Challenge created by embe221ed & Darkstar49 from OtterSec
nc tos.nc.jctf.pro 31337
```
We were provided with a download link for a `tar` archive containing the challenge source and a full setup for the server and client.
## Source
```rust
module challenge::theotterscrolls {
// ---------------------------------------------------
// DEPENDENCIES
// ---------------------------------------------------
use sui::table::{Self, Table};
use std::string::{Self, String};
use std::debug;
// ---------------------------------------------------
// STRUCTS
// ---------------------------------------------------
public struct Spellbook has key {
id: UID,
casted: bool,
spells: Table<u8, vector<String>>
}
// ---------------------------------------------------
// FUNCTIONS
// ---------------------------------------------------
//The spell consists of five magic words, which have to be read in the correct order!

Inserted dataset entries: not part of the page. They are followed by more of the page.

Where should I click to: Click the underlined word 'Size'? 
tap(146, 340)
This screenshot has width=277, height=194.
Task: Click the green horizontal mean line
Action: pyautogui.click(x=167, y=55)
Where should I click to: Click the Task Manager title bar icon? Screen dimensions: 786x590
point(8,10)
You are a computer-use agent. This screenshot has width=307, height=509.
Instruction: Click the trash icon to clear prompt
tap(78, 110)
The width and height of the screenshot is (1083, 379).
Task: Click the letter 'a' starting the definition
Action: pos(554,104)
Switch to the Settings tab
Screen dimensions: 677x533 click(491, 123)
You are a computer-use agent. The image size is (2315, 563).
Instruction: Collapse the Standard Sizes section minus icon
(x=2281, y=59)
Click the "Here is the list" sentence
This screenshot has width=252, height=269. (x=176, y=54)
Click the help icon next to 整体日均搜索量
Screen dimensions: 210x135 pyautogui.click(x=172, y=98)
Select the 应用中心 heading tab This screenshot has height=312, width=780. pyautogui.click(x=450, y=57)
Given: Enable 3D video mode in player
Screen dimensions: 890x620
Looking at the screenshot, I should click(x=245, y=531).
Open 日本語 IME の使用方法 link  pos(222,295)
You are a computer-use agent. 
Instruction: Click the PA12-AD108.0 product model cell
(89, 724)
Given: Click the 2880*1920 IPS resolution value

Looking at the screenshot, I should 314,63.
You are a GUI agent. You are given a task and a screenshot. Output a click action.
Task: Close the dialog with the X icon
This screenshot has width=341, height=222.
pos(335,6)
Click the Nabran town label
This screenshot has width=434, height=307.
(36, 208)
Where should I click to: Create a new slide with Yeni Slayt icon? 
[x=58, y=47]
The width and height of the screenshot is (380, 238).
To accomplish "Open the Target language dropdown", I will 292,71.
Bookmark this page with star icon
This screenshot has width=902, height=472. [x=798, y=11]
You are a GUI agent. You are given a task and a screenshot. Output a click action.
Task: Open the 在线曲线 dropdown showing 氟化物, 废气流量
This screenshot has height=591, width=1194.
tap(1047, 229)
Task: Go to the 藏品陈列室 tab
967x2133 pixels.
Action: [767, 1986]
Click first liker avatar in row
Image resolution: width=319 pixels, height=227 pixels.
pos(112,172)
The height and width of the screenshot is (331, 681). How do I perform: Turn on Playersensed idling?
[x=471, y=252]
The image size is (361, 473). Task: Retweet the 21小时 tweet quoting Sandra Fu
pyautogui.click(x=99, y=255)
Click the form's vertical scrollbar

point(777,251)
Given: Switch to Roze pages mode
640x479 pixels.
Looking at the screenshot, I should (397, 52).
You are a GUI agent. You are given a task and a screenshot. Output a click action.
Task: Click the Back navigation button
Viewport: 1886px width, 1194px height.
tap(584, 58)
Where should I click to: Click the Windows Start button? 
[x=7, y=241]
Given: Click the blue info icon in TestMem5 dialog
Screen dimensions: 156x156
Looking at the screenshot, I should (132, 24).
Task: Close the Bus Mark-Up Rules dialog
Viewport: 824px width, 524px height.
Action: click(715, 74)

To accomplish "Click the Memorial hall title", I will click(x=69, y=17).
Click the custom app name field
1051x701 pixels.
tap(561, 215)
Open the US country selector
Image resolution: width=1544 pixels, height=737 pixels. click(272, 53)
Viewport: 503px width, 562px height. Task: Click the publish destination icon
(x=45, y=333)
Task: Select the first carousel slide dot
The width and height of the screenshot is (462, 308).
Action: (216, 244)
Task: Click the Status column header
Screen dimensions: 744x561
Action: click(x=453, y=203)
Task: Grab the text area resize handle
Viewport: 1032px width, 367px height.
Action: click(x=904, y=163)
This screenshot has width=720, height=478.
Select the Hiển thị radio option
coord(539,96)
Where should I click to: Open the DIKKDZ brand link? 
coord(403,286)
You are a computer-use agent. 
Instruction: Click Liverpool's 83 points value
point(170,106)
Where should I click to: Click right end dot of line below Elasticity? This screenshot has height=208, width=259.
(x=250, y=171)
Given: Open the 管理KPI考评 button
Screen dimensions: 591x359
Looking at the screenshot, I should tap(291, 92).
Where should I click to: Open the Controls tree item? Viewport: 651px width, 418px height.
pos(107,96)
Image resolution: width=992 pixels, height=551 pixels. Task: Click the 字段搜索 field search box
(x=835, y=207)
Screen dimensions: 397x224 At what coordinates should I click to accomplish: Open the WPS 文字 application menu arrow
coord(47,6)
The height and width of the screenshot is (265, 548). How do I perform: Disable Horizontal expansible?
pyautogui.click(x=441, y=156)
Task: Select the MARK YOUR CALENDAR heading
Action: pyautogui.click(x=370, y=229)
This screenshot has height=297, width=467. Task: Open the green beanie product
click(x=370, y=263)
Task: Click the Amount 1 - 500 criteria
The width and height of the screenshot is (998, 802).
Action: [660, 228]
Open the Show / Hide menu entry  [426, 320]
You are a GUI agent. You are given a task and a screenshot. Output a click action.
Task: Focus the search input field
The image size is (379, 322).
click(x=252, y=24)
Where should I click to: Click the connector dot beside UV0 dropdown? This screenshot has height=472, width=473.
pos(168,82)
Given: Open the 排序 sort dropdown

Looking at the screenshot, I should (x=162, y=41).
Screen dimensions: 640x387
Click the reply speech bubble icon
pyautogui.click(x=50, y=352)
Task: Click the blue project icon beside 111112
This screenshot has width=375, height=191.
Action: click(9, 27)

fun init(ctx: &mut TxContext) {
let mut all_words = table::new(ctx);
let fire = vector[
string::utf8(b"Blast"),
string::utf8(b"Inferno"),
string::utf8(b"Pyre"),
string::utf8(b"Fenix"),
string::utf8(b"Ember")
];
let wind = vector[
string::utf8(b"Zephyr"),
string::utf8(b"Swirl"),
string::utf8(b"Breeze"),
string::utf8(b"Gust"),
string::utf8(b"Sigil")
];
let water = vector[
string::utf8(b"Aquarius"),
string::utf8(b"Mistwalker"),
string::utf8(b"Waves"),
string::utf8(b"Call"),
string::utf8(b"Storm")
];
let earth = vector[
string::utf8(b"Tremor"),
string::utf8(b"Stoneheart"),
string::utf8(b"Grip"),
string::utf8(b"Granite"),
string::utf8(b"Mudslide")
];
let power = vector[
string::utf8(b"Alakazam"),
string::utf8(b"Hocus"),
string::utf8(b"Pocus"),
string::utf8(b"Wazzup"),
string::utf8(b"Wrath")
];
table::add(&mut all_words, 0, fire);
table::add(&mut all_words, 1, wind);
table::add(&mut all_words, 2, water);
table::add(&mut all_words, 3, earth);
table::add(&mut all_words, 4, power);
let spellbook = Spellbook {
id: object::new(ctx),
casted: false,
spells: all_words
};
transfer::share_object(spellbook);
}
public fun cast_spell(spell_sequence: vector<u64>, book: &mut Spellbook) {
let fire = table::remove(&mut book.spells, 0);
let wind = table::remove(&mut book.spells, 1);
let water = table::remove(&mut book.spells, 2);
let earth = table::remove(&mut book.spells, 3);
let power = table::remove(&mut book.spells, 4);
let fire_word_id = *vector::borrow(&spell_sequence, 0);
let wind_word_id = *vector::borrow(&spell_sequence, 1);
let water_word_id = *vector::borrow(&spell_sequence, 2);
let earth_word_id = *vector::borrow(&spell_sequence, 3);
let power_word_id = *vector::borrow(&spell_sequence, 4);
let fire_word = vector::borrow(&fire, fire_word_id);
let wind_word = vector::borrow(&wind, wind_word_id);
let water_word = vector::borrow(&water, water_word_id);
let earth_word = vector::borrow(&earth, earth_word_id);
let power_word = vector::borrow(&power, power_word_id);
if (fire_word == string::utf8(b"Inferno")) {
if (wind_word == string::utf8(b"Zephyr")) {
if (water_word == string::utf8(b"Call")) {
if (earth_word == string::utf8(b"Granite")) {
if (power_word == string::utf8(b"Wazzup")) {
book.casted = true;
}
}
}
}
}
}
public fun check_if_spell_casted(book: &Spellbook): bool {
let casted = book.casted;
assert!(casted == true, 1337);
casted
}
}
```
We get the flag from the framework if `check_if_spell_casted` does not revert and therefore returns true.
In order to set `book.casted` to `true`, we need to pass the nested `if`-statements in `cast_spell`.
This can be done by just providing a `spell_sequence` which selects the correct spells in the correct order.
## Exploit
```rust
module solve::solve {
// [*] Import dependencies
use challenge::theotterscrolls;
public fun solve(
_spellbook: &mut theotterscrolls::Spellbook,
_ctx: &mut TxContext
) {
// Your code here...
let spell_seq = vector[1, 0, 3, 3, 3];
theotterscrolls::cast_spell(spell_seq, _spellbook);
}
}
```
Now running the client to send the exploit to the server, we get the flag!